> [EXTRACTED INFORMATION]:
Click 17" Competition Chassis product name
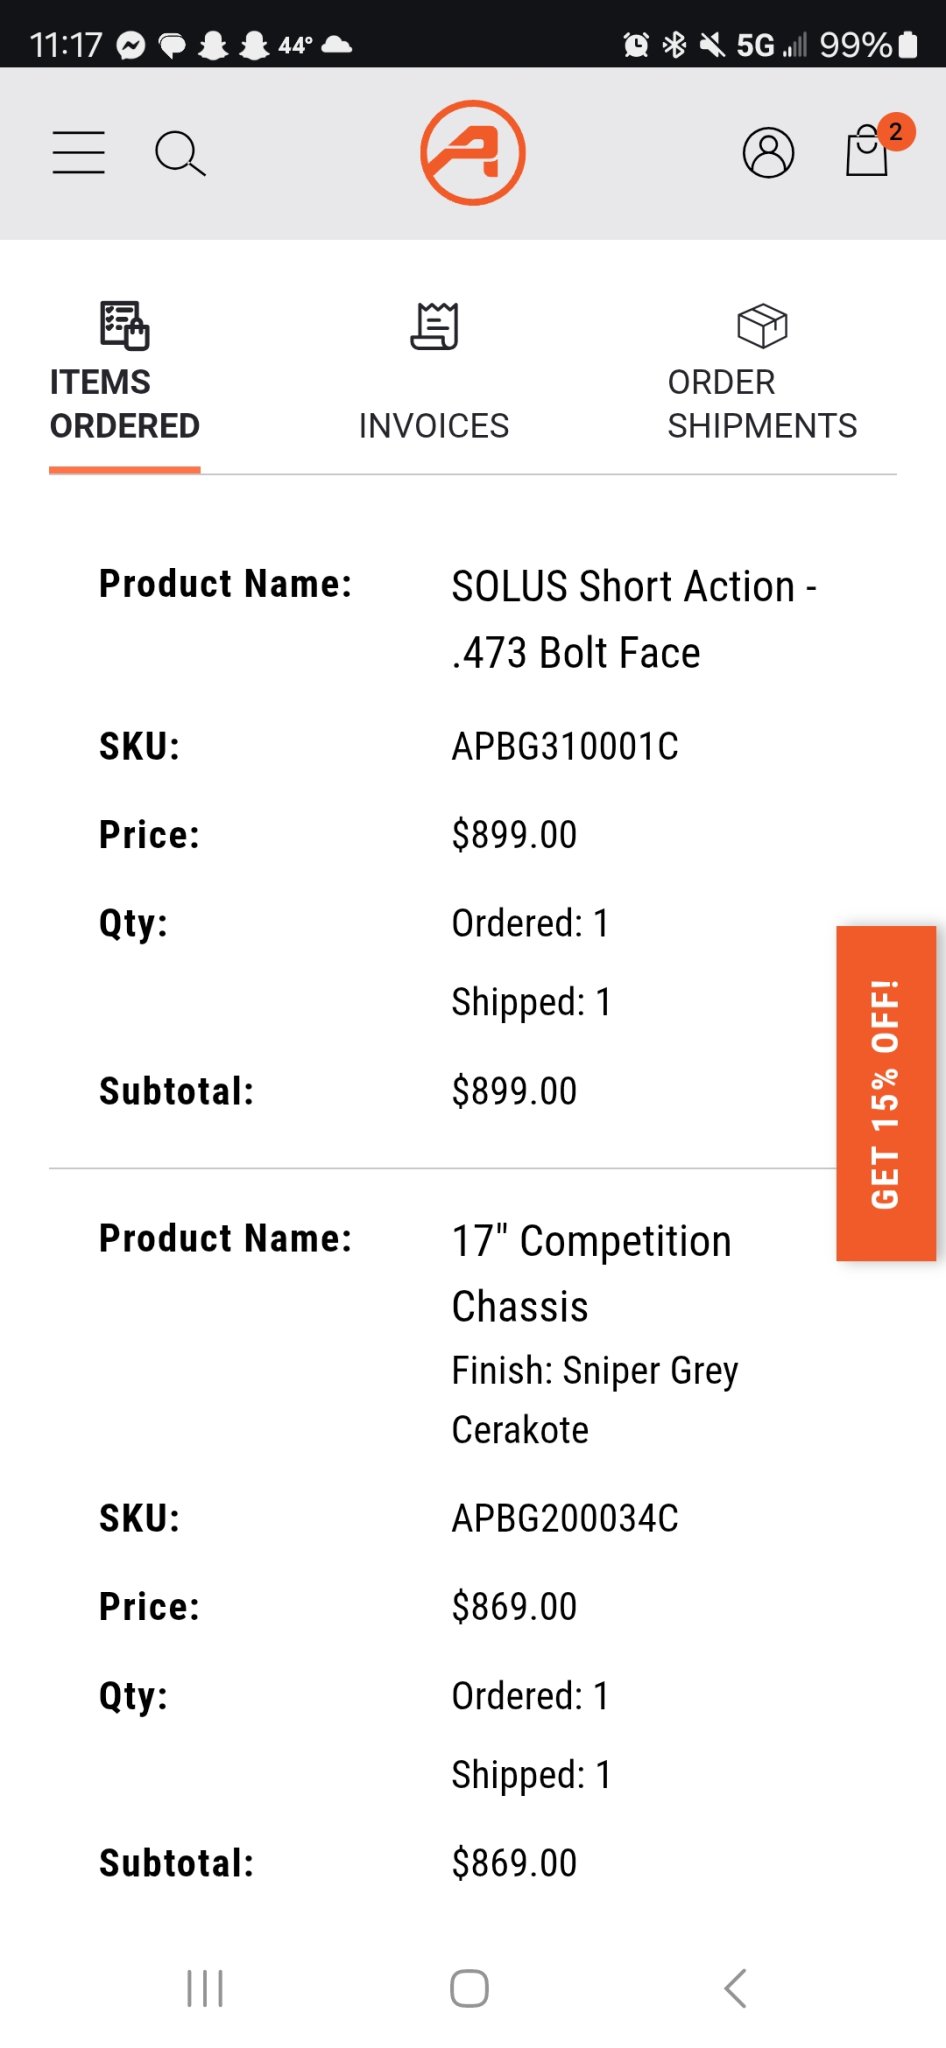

* * *

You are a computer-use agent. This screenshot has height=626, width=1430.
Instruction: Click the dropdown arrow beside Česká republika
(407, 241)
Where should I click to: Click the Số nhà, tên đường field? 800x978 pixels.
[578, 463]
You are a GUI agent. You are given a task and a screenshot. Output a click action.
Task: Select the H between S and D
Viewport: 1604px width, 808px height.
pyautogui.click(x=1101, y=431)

> [PROBLEM REQUIREMENTS]:
The word "screenshot" occurs in some lines of the data above; report how many such lines there are, with no other words.

> [OUTPUT BELOW]:
2